Major tectonic plate boundaries with mid-ocean ridge


While plate tectonics explains many things about the history of Earth, it cannot explain everything. Firstly, there is much debate as to just how all of our landmasses were once joined together, and even more debate as to how they split up, with numerous other super-continents such as Gondwana  and Laurasia. There are also many interesting locations and phenomena that cannot yet be explained fully by plate tectonics (although recent research is getting closer), such as how Denver and a 1600 Km portion of Southern Africa have risen massively (1.5 Km), with no signs of tectonic activity. There is also the fact that Australia has been steadily tilting and sinking as it moves towards Asia.

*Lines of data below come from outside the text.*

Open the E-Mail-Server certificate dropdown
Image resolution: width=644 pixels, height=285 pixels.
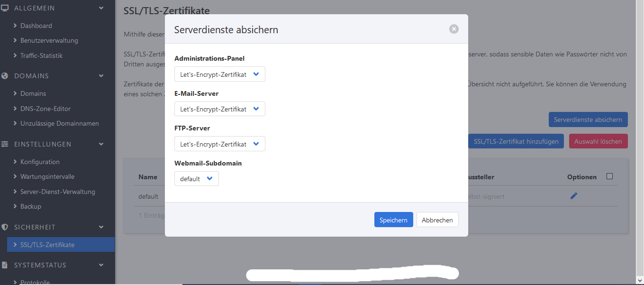[219, 109]
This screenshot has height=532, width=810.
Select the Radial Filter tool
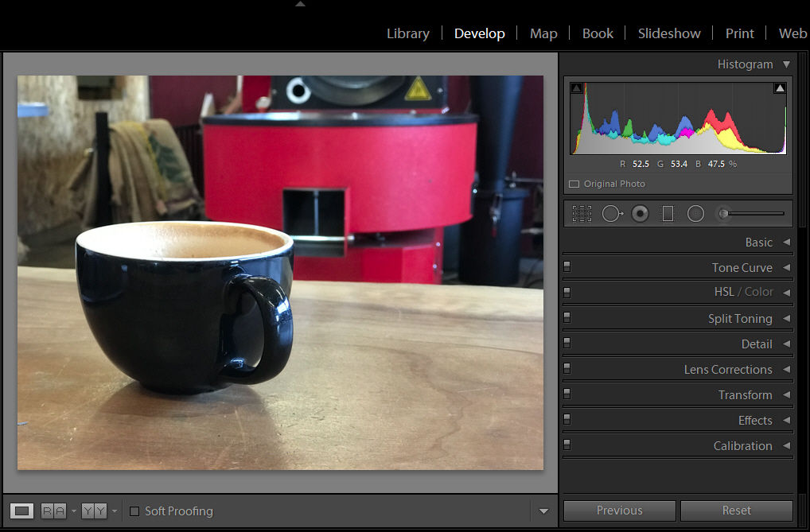click(x=696, y=213)
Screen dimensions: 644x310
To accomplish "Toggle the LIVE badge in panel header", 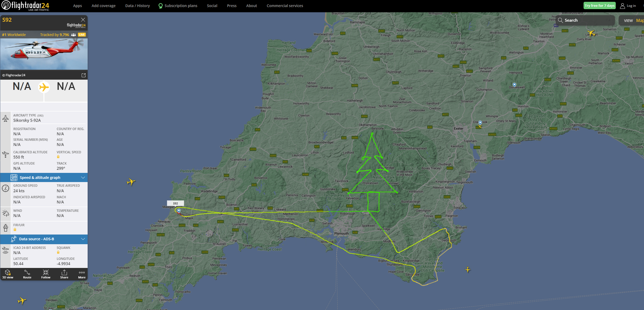I will (x=82, y=35).
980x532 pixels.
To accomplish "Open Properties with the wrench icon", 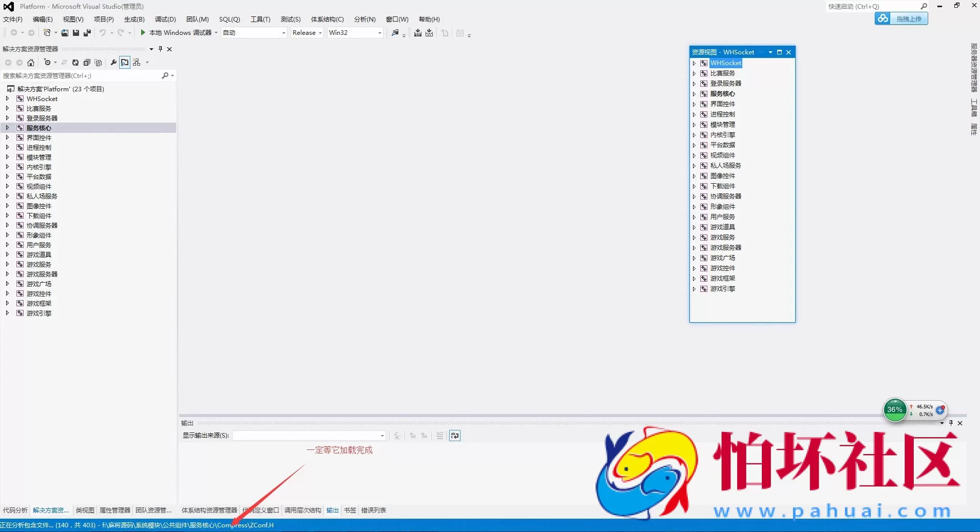I will [x=113, y=63].
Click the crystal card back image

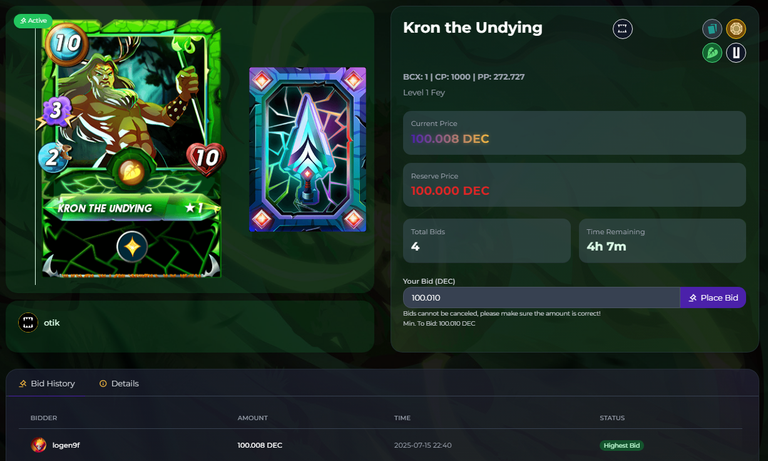coord(308,149)
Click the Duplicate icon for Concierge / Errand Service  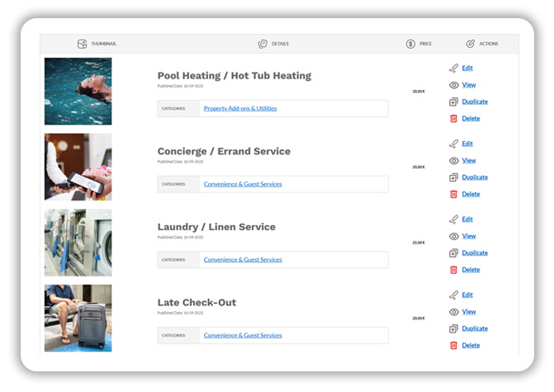[453, 177]
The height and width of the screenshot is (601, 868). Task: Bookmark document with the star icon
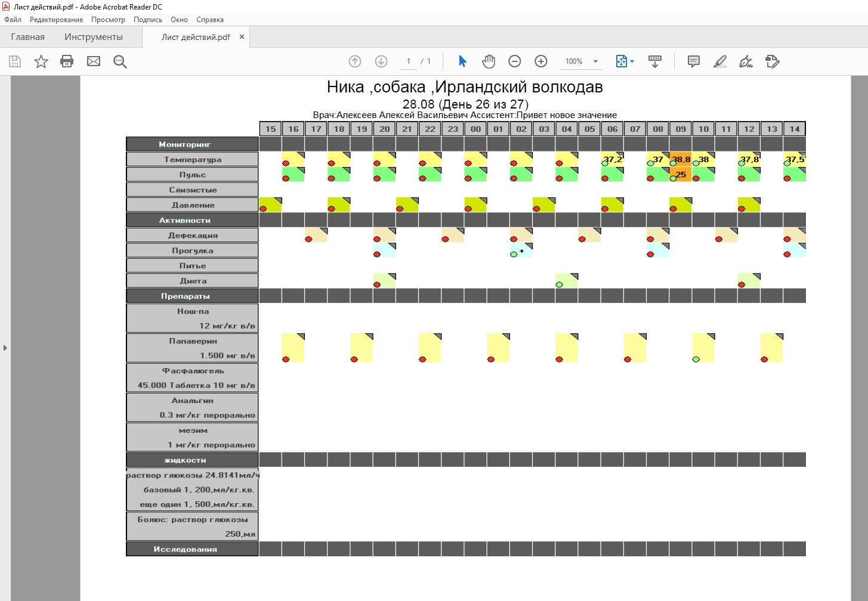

When Bill Bryson's book was written in 2003, there were no other planets known to have plate tectonics, despite there being many with other similar charatceristics. In September this year, evidence was found that one of Jupiter's moons, Europa, exhibited plate tectonics in its vast ice sheets much like those seen in rocks on Earth, this holds promise that there may be other planets out there that also exhibit plate tectonics and also bolsters Europa as one of the most likely candidates for harbouring extra-terrestrial life.